Home > Books > Shattered Altar (Makarova Bratva Duet #1)(46)

Shattered Altar (Makarova Bratva Duet #1)(46)

Author:Nicole Fox

Aleks nods, already seeing how this story ends. “He made you go.”

“Yeah. Wouldn’t take no for an answer. You think your mother is stubborn? You never met him. He wanted me to have fun, be young, all that. Living is for the brave—that’s what he used to tell me.”

“He’s not wrong.”

“He was in this case,” I say bitterly. “Because he had a massive heart attack about an hour after I left the house. Mom came home from church to find him lying in the middle of the living room floor with his hand over his heart. The coroner said he’d been dead for at least ten minutes by the time she found him.”
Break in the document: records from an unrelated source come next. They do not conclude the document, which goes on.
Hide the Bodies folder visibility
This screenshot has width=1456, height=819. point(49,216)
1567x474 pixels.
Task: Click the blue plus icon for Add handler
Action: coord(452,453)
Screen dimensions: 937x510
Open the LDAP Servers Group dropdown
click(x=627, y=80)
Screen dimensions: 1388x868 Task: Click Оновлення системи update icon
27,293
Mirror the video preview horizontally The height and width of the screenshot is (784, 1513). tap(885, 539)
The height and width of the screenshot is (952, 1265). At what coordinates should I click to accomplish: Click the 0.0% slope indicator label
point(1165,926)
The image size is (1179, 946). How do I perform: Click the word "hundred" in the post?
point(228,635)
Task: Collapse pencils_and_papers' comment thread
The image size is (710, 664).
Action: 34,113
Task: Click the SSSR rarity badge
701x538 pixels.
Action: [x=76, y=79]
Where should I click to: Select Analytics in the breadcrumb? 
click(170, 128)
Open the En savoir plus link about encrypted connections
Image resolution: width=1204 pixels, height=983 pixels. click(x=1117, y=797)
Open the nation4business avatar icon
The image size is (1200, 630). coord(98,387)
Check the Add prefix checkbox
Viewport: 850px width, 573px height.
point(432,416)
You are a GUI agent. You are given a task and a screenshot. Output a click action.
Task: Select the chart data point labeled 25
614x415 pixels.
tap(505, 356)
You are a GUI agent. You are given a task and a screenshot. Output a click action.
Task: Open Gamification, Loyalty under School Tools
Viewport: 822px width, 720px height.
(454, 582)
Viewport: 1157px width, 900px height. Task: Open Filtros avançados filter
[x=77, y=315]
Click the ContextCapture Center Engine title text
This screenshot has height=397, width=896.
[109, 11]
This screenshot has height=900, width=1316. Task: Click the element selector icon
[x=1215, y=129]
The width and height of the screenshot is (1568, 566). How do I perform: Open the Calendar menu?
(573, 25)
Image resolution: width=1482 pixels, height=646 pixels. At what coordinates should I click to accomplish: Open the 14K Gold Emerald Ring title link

When I look up, I realize three things at the same time.

First, Aleks is looking at me with the softest expression I’ve ever seen on him. It’s by no means sympathetic. But it’s the least severe he’s ever looked.

Second, I’ve somehow ended up sitting in the chair opposite him.

And third, I’ve got tears running down my cheeks.

Crying over my dad has never felt weak or embarrassing. I’m happy to cry for him and I don’t care who sees those tears. Each one is a testament to how much I loved him. How much I still love him.

“His death broke you.”

“Yeah,” I whisper. “It did. There was a time when I didn’t think I would ever be whole again.”

“Maybe you were right,” he says. “Because all I see is a woman made of pieces.”

“It’s the price you pay when you love someone.”

“I’ve loved, too,” he says to my surprise. “But no death will ever break me. I take the pain and use it to make me stronger.”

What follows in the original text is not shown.